Between 1950 and 1957, she had sixteen records released, thirteen of them on the large RCA Victor imprint. She never enjoyed the luxury of a solo long-playing album but she was on the menu of RCA's 1954 Country'n'Western Caravan and therefore did appear on the very first live country music show transcription ever commercialized. And what a fantastic album it was, with tremendous performances from all involved, Charline's being one of the very best. On that May 9, 1954, night in Little Rock, Arkansas, she opened the show as usual and chose to sing 'Anything Can Happen' and 'I'm Having A Party All By Myself' ; she delivered them brilliantly, with what we could call 'proto-rockabilly conviction'. Remember, that was May 1954, Wanda Jackson had just started off at Decca and Elvis hadn't yet cut his first Sun single.

A Caravan Souvenir Folio was printed at the time, with mini-biographies of the artists, and here's what was written beside Charline's photo (which appears at left) : Charline Arthur began her career in the entertainment field at an early age, when she and her sister furnished the music for the annual plays of their grammar school in Paris, Texas. Charline was born in Henrietta, Texas, September 9, 1929, but when she was four her family moved to Paris. It was a happy day when Charline was taken to town by her father, to buy her a guitar. Both her parents were good singers and she began training her voice at an early age when her father taught her to sing hymns in church. The first big step in her career was her professional debut at sixteen on a medicine show in Paris, and while traveling with the show she met her husband-to-be. In 1950, Charline and her husband, Jack, moved to Kermit, Teaxs, and she went to work on Station KERB as a hillbilly disc jockey, broadcasting as well, twice daily six days a week, with her own band. Following the signing of her RCA Victor recording contract, Charline moved to Dallas where she now appears each Saturday night on the 'Big D Jamboree' over Station KRLD. In light of Bob Allen's notes for the Bear Family reissues, it was a fairly accurate summary of her early days, although her birthdate was sometimes given as being September 2, 1929.

She cut her first record for Nashville's Bullet label in 1950, 'I've Got The Boogie Blues'. Although credited to Charline on the record label, Colin Escott tells us that it was a re-working of Johnny Barfield's 1939 recording, 'Boogie Woogie'. Her forceful vocal, supported by a solid rhythm section and a rocking piano break, already hinted at things to come. It took more than two decades to get a reissue - by Redita Records in Holland ('Nashville Country Rock-Vol. 4', #122).

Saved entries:
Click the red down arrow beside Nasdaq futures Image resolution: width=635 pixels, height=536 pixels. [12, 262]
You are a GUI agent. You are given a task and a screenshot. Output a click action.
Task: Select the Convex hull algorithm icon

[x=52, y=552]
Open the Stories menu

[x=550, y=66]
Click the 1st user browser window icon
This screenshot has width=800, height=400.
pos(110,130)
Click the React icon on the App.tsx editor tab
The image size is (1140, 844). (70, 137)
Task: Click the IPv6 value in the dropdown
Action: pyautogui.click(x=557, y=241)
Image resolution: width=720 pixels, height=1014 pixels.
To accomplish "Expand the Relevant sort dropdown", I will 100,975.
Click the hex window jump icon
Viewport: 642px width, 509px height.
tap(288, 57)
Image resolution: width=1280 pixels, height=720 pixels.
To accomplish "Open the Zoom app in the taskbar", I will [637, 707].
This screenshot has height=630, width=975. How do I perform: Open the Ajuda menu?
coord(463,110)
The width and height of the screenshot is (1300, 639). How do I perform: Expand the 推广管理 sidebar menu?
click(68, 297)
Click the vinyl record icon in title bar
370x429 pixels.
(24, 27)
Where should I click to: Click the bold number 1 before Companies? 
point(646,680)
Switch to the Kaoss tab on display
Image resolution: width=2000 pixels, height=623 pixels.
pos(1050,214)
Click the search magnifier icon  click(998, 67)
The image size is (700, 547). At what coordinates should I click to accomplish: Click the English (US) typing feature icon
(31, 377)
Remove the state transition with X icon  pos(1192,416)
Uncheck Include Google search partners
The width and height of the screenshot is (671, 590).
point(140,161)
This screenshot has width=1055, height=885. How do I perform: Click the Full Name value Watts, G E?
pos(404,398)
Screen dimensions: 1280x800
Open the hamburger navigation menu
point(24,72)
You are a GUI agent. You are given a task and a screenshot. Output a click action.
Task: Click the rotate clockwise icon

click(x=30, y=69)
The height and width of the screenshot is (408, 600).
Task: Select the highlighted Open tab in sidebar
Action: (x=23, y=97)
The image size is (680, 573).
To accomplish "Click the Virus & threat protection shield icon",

§ **Problem statement**
In the text about Charline Arthur, turn the paragraph beginning "She cut her first record" into a brief list that keeps its main facts. The saved entries have nothing to do with this.

§ **Output below**
- In 1950 Charline cut her first record, 'I've Got The Boogie Blues', for Nashville's Bullet label.
- The label credited the song to Charline, but Colin Escott says it was a re-working of Johnny Barfield's 1939 recording 'Boogie Woogie'.
- Her forceful vocal, a solid rhythm section and a rocking piano break already hinted at things to come.
- More than two decades passed before Redita Records in Holland reissued it on 'Nashville Country Rock-Vol. 4' (#122).